Consider these points if you’re managing a large corporate brand but want to ‘act like a start-up:

1 – You can't take risks like a start-up

Overnight success is rarer than you think. Between 50% and 90% of start-ups fail, but no-one sees the ones that don’t make it. Sure, a handful of challenger brands make good decisions, but a whole load more make bad ones. You don’t have to take the risks they do.

All the stage-gates that slow you down and meetings that seem to lead to nothing but more meetings are there for a reason. Yes, they’ve lost their way a bit, but ultimately you need a mechanism to demonstrate risk management. If a product launch flops, it’s expensive. Be clear about what you and your key stakeholders do and don’t know about your target market. Gather robust insight that closes any gaps to reduce your risk.

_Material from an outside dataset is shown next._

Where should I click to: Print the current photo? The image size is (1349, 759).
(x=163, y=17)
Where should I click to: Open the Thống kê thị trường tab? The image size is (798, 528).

Be highly targeted, and open to some hard truths, but don’t compromise on quality.

2 – Understand where you have permission to innovate

Ask any start-up if they’d like the research budget of a major brand plus a master-brand to leverage, and they’d probably bite your hand off. It’s a no brainer. In reality, they only rely on instinct because they have to, they have less to lose, or are backed by a venture capital fund that doesn’t provide for luxuries such as consumer research.

Your brand, with its research firepower, is a huge strength and one that you should leverage. It’s important to acknowledge that consumers have a preconception about what your brand stands for, and this will limit how far you can stretch the boundaries of innovation and NPD. But if you can find a proposition that aligns brand, product, pack and purpose, you have the resources to deliver faster and more successfully than any start-up.

3 – Know your consumer

Effective product development is continually evolving, it respects and harnesses the fast-changing consumer landscape. To give your product the greatest chance of success, you must continually monitor the mood of your consumer. This enables you to anticipate where needs are unmet and recognise early signs of product success: products, packs and experiences that resonate, engage and drive purchase. When there are uncertainties, look for flexibility and an ability to absorb and build learnings into the project scope.

4 – Seek multiskilled teams

Great ideas can come from anywhere. Numerous studies demonstrate that having conflicting opinion within a group improves decision making. Multiskilled, multidepartmental teams can form a ‘hot house’ of innovation. You also have the opportunity of consumer cocreation sessions to provide some early shaping of concepts. Leatherhead’s consumer and sensory insight is grounded in expertise from marketing, R&D and regulatory, with all the disciplines working closely together.

5 – Timeliness is everything

Have you ever swum the Channel? We haven’t either. But effective swimming is all about maintaining the right technique for a sustained period. It’s not about how fast the first few lengths are, so don’t place a disproportionate focus on turnaround speed. If your consumer insight lacks clout or has high degrees of uncertainty, it will only hinder the process further down the line.

Make sure you engage key stakeholders from all departments early in the process. Informal involvement is fine, but you need to understand any potential concerns and how they might be resolved. If you need external support, seek a partner embedded in innovation, enabling seamless transition between the R&D, Regulatory and Marketing functions.

Final thoughts

There is no silver-bullet for confident decision making, speed-to-market and cost efficiency. However, advances in technology over the past decade enable us to unravel and better understand the complexities of buying behaviour. Old school research might be ineffective, but that doesn’t mean you should rely on intuition alone. Combining newer research techniques with an established corporate framework enables brand leaders to gather fantastic insight and close knowledge gaps. This is an exciting time to be developing new products. With the right approach, you can deliver start-up-like innovation and entrepreneurship whilst satisfying the risk profile of a major brand owner.